— Selected excerpt —
....................
It's a shame really because they had some excellent ideas for residential lawn equipment. Many of their tractors were powered by small parallel-twin engines, liquid cooled. So quiet, and powerful enough in their time. That engine was also in some RV generators. Other than having the hydrostatic transmission in the high-end models, none of the walk-behinds struck me as particularly excellent vs some of the alternatives. And catering to the very high-end of the market is a recipe for low-volume sales for sure. Which is why we saw John Deere make a big entry into the RLE entry-level market in the late 90's. We can debate all day about whether Deere should have kept the Sabre name and colors vs. slapping Deere decals on and painting them green and yellow, but the creation of the Sabre line, and later the Lightning platform for RLE (better known as the L100, 100, LA, D100, E100, and now the S100 series, yeah all the same basic tractor.....) is why we still have the more premium X300, X500, and X700 series, plus all the residential ZTRs we see today. They vacuumed up the market share from MTD and AYP and can pretty much do what they want with it.
....................
— Work instructions —
Can you extend the forum post about residential lawn tractors by a few sentences, starting right after its final sentence?

— Extracted entries —
....................
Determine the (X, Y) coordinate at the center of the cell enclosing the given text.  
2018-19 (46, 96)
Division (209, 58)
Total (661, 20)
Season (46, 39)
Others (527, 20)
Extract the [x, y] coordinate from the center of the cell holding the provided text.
....................
— Task output —
In Honda's case, if we had seen a few more GC/GCV-level engines and riding machines in the $2-4k range, I think we'd be looking at a very different picture for residential equipment today. Deere pretty much quashed that though with bringing Honda Power Equipment into their C&CE dealerships, while simultaneously exiting the walk-behind residential equipment market.

And yet Stihl (who benefitted the exact same way by Deere throwing in the towel on handheld power equipment, pretty much at the same time they exited the walk-behind market) is bringing to market Ferris/Briggs Power built ZTRs that compete directly with Deere products, both residential AND commercial. Wonder how that's going to play out....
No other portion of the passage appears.